Spatio-Temporal Mode-locking in Quadratic Nonlinear Media

TL;DR

This paper introduces a new theoretical model for spatio-temporal mode-locking in quadratic nonlinear media, demonstrating the existence and stability of astigmatic soliton solutions through numerical and bifurcation analysis.

Contribution

It develops a novel extension of the master mode-locking model using a 2D nonlinear Schrödinger equation with mean coupling, specifically for quadratic nonlinear media.

Findings

Existence of steady state astigmatic soliton solutions.

Spatio-temporal mode-locking is achievable and stable in quadratic nonlinear media.
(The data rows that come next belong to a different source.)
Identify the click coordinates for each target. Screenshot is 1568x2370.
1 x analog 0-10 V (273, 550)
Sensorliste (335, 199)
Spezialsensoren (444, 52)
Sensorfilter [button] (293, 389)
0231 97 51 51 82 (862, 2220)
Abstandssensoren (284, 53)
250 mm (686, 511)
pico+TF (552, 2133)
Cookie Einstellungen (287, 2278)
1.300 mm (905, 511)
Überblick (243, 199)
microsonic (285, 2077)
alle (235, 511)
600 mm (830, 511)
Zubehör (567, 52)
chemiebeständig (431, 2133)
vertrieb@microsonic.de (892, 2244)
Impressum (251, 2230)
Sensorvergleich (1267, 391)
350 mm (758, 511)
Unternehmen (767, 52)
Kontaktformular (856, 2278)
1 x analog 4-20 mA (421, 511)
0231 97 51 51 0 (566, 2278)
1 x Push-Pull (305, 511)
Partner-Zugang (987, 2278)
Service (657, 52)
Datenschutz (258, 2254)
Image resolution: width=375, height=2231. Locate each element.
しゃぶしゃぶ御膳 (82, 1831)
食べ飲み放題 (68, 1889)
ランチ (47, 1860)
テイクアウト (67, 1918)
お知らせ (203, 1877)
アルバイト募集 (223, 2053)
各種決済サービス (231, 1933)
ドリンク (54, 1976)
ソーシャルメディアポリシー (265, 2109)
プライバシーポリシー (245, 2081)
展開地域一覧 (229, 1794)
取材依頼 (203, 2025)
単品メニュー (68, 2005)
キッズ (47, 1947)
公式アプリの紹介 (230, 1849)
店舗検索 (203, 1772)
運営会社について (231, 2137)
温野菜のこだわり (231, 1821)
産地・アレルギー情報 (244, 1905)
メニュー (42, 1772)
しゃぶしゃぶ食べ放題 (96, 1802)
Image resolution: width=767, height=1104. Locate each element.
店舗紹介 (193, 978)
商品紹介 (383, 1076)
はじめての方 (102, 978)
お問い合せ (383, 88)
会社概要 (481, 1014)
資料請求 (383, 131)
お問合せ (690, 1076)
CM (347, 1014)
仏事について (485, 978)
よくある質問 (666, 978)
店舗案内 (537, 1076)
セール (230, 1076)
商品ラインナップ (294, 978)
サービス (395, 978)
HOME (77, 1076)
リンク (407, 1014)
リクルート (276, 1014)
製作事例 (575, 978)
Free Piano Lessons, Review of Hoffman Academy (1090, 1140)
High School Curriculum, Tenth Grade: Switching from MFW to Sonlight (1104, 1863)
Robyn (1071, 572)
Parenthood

Bifurcation analysis confirms the stability of these solutions.

Abstract

A new theoretical model is developed to characterize spatio-temporal mode-locking (ML) in quadratic nonlinear media. The model is based on the two-dimensional nonlinear Schr\"odinger equation with coupling to a mean term (NLSM) and constructed as an extension of the master mode-locking model. It is numerically demonstrated that there exists steady state soliton solutions of the ML-NLSM mode-locking model that are astigmatic in nature. A full stability analysis and bifurcation study is performed for the ML-NLSM model and it is manifest that spatio-temporal mode-locking of the astigmatic steady-state solutions is possible in quadratic nonlinear media.